Expression of glucose transporter-1 in human gastric carcinoma: association with tumor aggressiveness, metastasis, and patient survival.

2001 
BACKGROUND. Malignant cells show increased glucose uptake in vitro and in vivo, which is believed to be facilitated by glucose transporters (Gluts). Expression of Glutl, one of the Gluts, has been described in malignancies of the esophagus, colon, pancreas, lung, and brain, but to the authors' knowledge the significance of Glut1 expression in human gastric carcinoma has not been elucidated. The objective of the current study was to examine the expression and distribution of Glut1 and its relation to clinicopathologic parameters in patients with gastric carcinoma. METHODS. Immunohistochemistry with anti-Glutl antibody was performed on 617 gastric carcinomas and 50 tubular adenomas of the stomach. Glutl-positive and Glut1-negative carcinomas were analyzed for their clinicopathologic characteristics including histologic subtype, depth of invasion, vascular permeation, lymph node and hepatic metastasis, peritoneal dissemination, and prognosis. RESULTS. None of the adenomas expressed Glut1, whereas 182 of 617 carcinomas (29.5%) were positive for the protein. Signet ring cell carcinoma and mucinous adenocarcinoma rarely were positive (2.0% and 6.3%, respectively) and papillary adenocarcinoma (44%) showed slightly higher positivity for Glut1 than tubular (32%) or poorly differentiated adenocarcinoma (28%). Glutl-positive tumor cells were localized mainly in the central part of tumor nests with or without peripheral distribution (92%) but peripheral distribution alone was very limited (8%) (P = 0.0001).

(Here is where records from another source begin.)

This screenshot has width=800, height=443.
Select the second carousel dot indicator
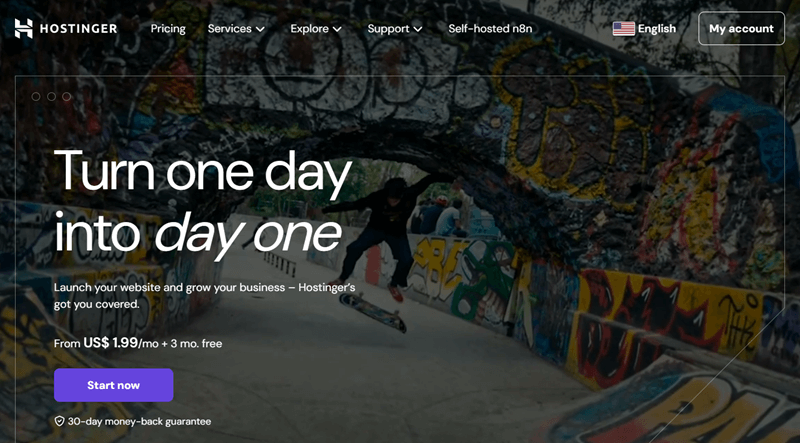[52, 96]
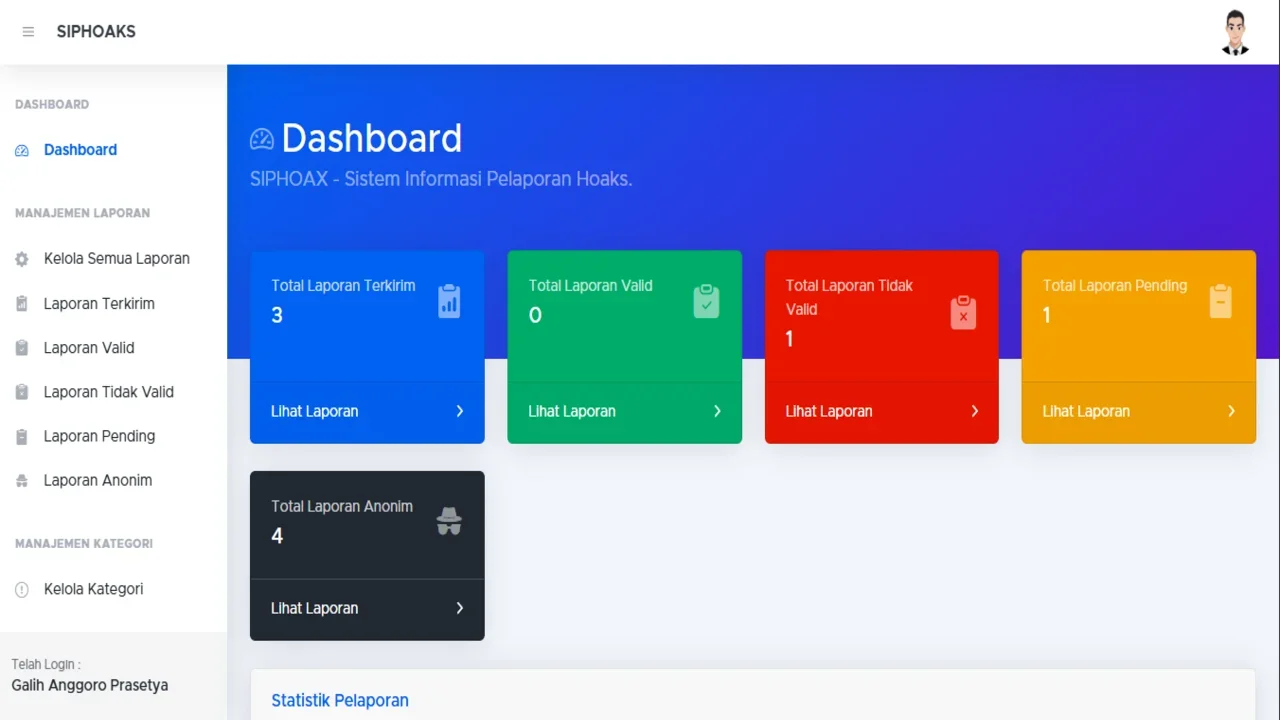Screen dimensions: 1280x720
Task: Open Dashboard in the sidebar
Action: click(x=80, y=150)
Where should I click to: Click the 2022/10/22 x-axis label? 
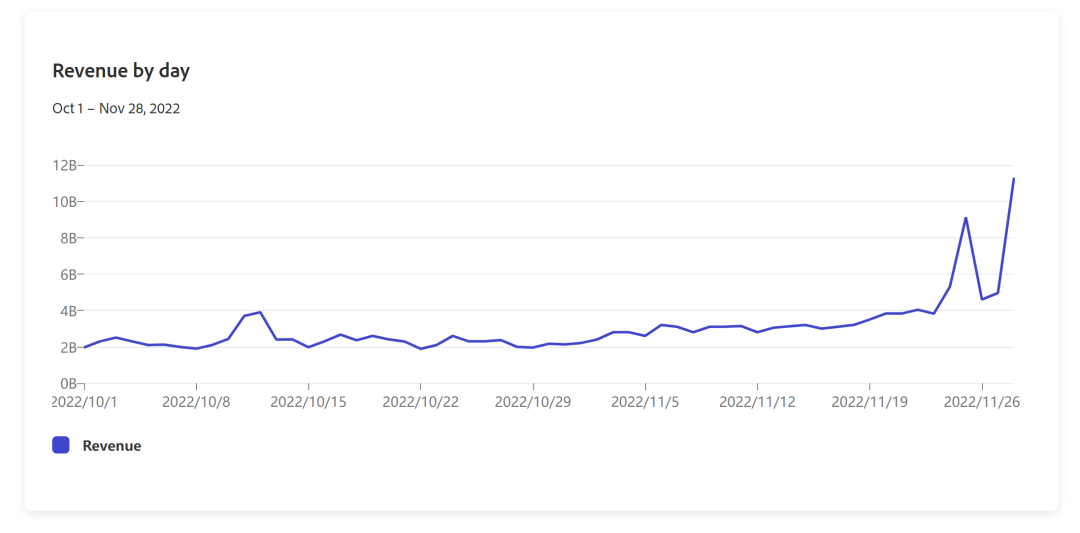click(x=421, y=402)
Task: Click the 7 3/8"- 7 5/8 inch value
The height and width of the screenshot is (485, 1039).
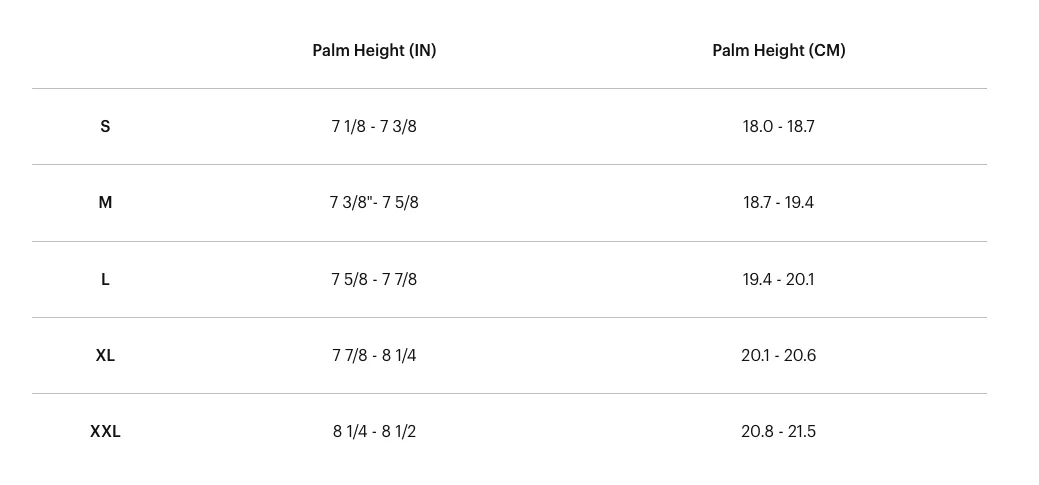Action: click(374, 203)
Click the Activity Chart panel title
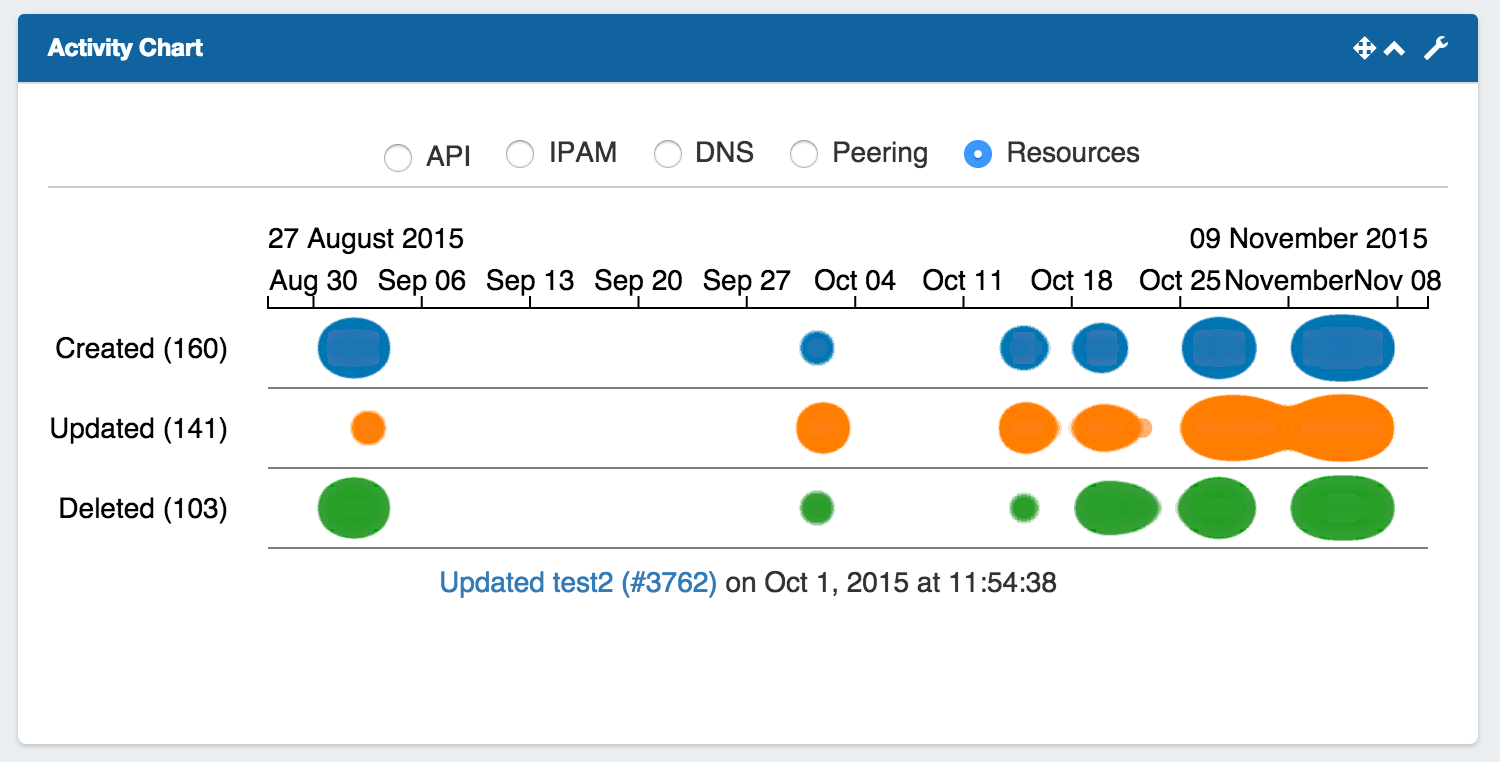1500x762 pixels. [x=125, y=48]
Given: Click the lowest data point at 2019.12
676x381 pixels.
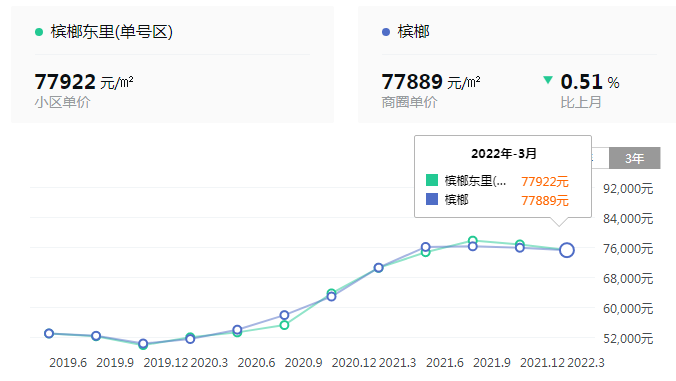Looking at the screenshot, I should point(143,344).
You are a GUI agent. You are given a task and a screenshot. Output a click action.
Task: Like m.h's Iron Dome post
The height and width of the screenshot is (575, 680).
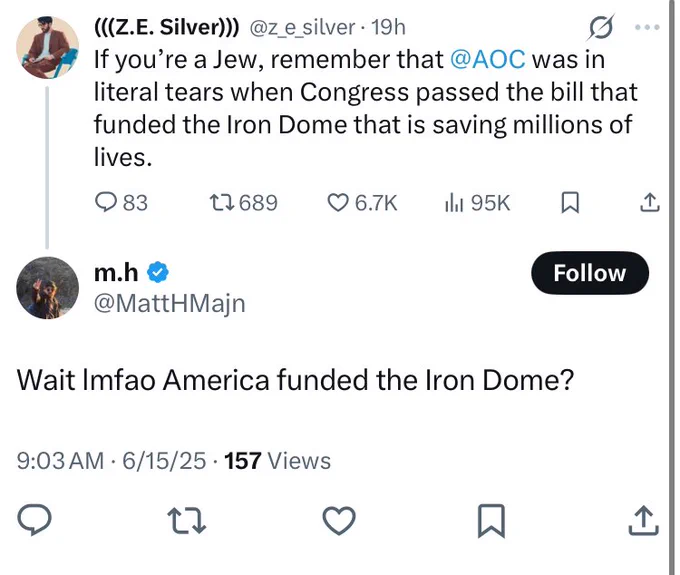coord(339,520)
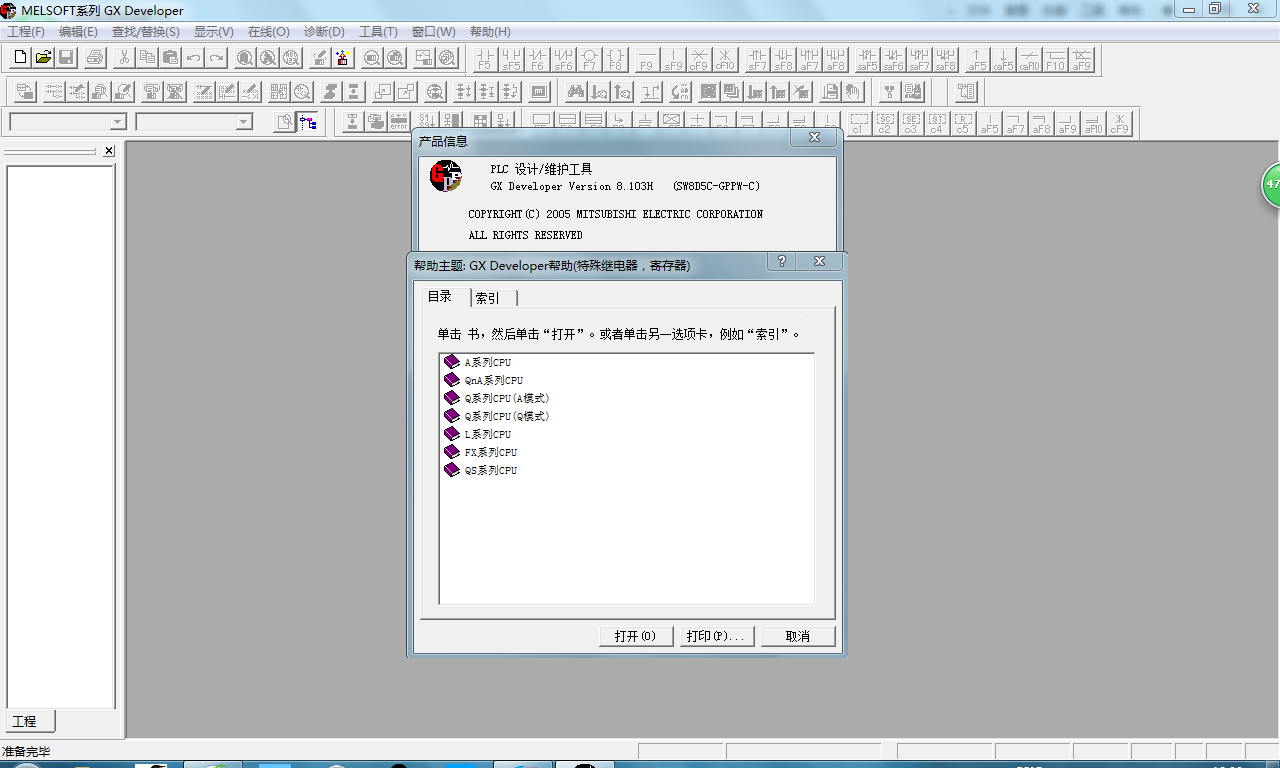The height and width of the screenshot is (768, 1280).
Task: Click the Print toolbar icon
Action: (95, 58)
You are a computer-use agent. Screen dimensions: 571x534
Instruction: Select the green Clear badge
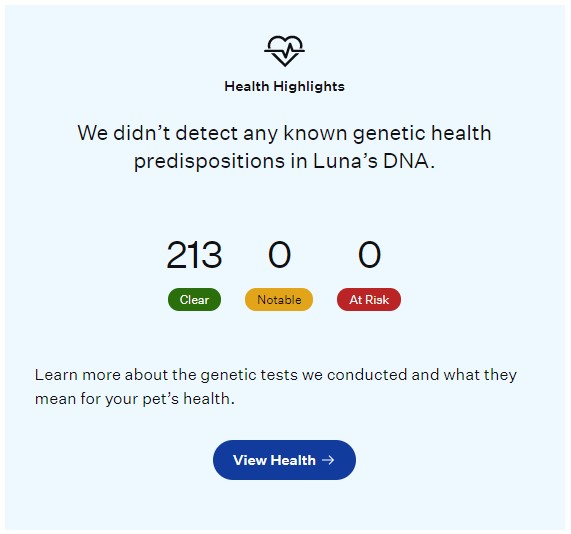pos(194,299)
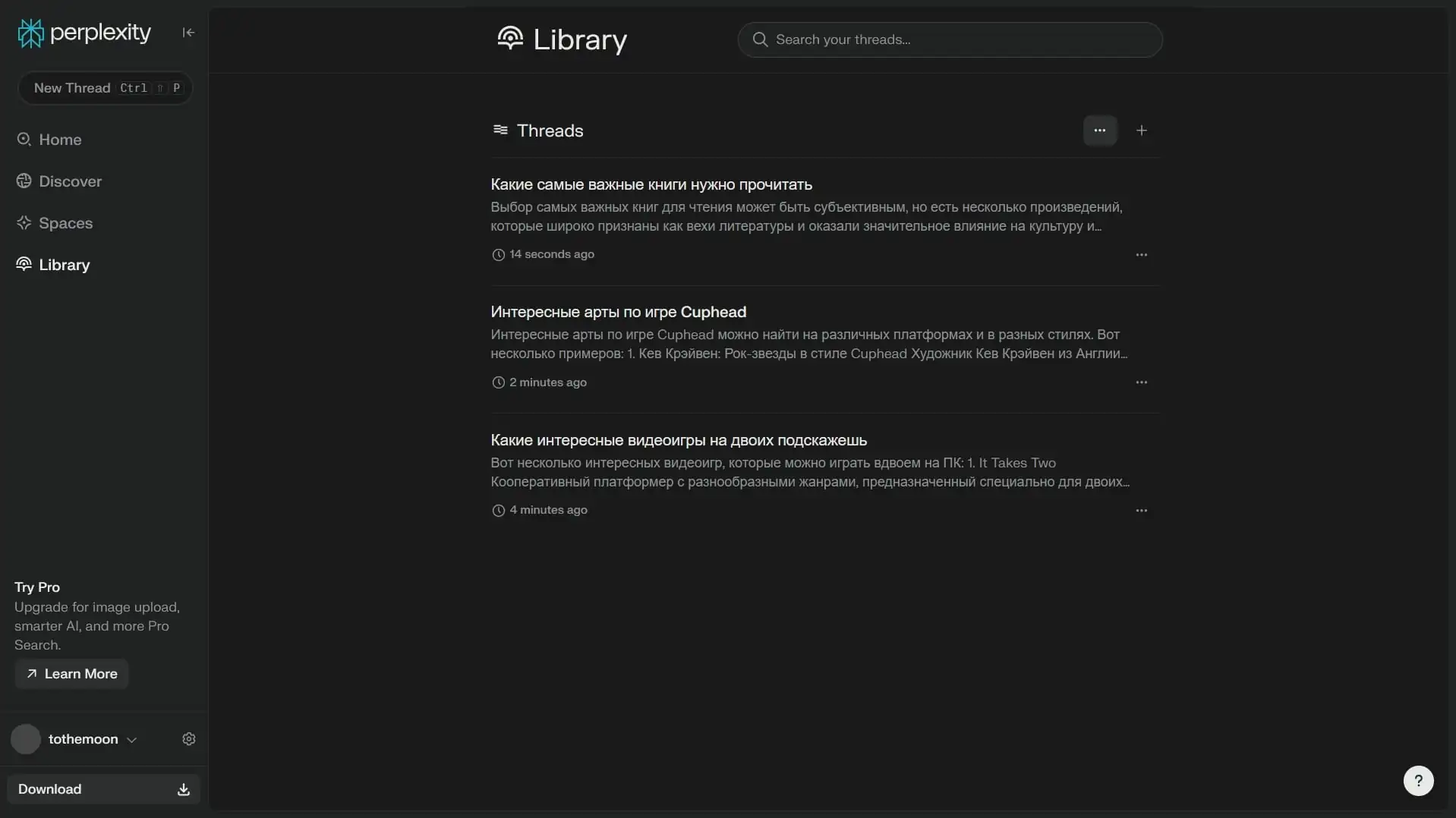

Glut1 positivity was associated with depth of invasion (P = 0.0001), lymphatic permeation (P = 0.0001), venous invasion (P = 0.0001), lymph node metastasis (P = 0.0001), hepatic metastasis (P = 0.0001), and carcinoma stage (P = 0.0001). However, peritoneal dissemination was not found to be associated with Glut1 positivity (P = 0.0833). The survival of patients who had tumors that expressed Glut1 was significantly shorter than that of patients with Glut1-negative tumors (P = 0.0001). CONCLUSIONS. In human gastric carcinoma, Glut1 is expressed late in carcinogesis and increases with disease progression. Glut1 expression is associated wits tumor aggressiveness and patient survival.